"Philippe Verdy" <[EMAIL PROTECTED]> writes:

>> The point is that indexing should better be O(1).
>
> SCSU is also O(1) in terms of indexing complexity...

It is not. You can't extract the nth code point without scanning the
previous n-1 code points.

> But individual characters do not always have any semantic. For
> languages, the relevant unit is almost always the grapheme cluster,
> not the character (so not its code point...).

How do you determine the semantics of a grapheme cluster? Answer: by
splitting it into code points. A code point is atomic, it's not split
any more, because there is a finite number of them.

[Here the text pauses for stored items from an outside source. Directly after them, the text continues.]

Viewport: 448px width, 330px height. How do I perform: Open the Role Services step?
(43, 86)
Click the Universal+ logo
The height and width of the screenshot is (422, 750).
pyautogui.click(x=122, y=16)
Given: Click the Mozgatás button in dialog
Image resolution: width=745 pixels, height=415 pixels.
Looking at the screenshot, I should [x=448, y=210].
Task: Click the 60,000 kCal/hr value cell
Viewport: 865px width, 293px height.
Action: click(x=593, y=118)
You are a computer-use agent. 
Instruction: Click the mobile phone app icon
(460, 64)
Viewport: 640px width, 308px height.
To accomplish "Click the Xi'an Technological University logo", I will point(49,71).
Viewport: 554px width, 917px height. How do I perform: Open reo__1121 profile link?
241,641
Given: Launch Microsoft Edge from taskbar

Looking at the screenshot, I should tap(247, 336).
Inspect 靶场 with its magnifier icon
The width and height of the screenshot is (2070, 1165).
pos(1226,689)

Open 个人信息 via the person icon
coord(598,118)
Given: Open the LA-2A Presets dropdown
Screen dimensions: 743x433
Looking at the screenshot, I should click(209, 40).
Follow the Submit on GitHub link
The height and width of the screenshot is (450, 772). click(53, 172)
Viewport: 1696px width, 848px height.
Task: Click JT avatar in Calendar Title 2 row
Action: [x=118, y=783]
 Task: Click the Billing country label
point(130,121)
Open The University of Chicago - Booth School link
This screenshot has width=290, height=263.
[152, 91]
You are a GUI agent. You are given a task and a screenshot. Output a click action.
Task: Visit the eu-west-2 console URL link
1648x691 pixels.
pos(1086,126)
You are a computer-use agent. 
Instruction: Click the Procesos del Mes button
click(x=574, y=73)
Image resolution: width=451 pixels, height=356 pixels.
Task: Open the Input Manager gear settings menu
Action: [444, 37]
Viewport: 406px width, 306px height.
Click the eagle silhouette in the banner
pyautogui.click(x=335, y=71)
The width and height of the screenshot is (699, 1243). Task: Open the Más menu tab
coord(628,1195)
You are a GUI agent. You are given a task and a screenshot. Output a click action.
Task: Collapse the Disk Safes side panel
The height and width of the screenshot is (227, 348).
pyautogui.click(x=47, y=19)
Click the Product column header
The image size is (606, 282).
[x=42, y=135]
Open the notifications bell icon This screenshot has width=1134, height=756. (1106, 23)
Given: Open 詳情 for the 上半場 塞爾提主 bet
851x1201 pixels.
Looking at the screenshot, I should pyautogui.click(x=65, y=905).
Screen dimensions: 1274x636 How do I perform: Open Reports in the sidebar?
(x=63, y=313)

When a string is exchanged with another application or network
computer or the OS, it always uses some encoding which is closer to
code points than to grapheme clusters, no matter if it's UTF-8 or
UTF-16 or ISO-8859-something. If the string was originally stored as
an array of grapheme clusters, it would have to be translated to code
points before further conversion.

> Which represent will be the best is left to implementers, but I really
> think that compressed schemes are often introduced to increase the
> application performances and reduce the needed resources both in
> memory and for I/O, but also in networking where interoperability
> across systems and bandwidth optimization are also important design
> goals...

UTF-8 is much better for interoperability than SCSU, because it's
already widely supported and SCSU is not.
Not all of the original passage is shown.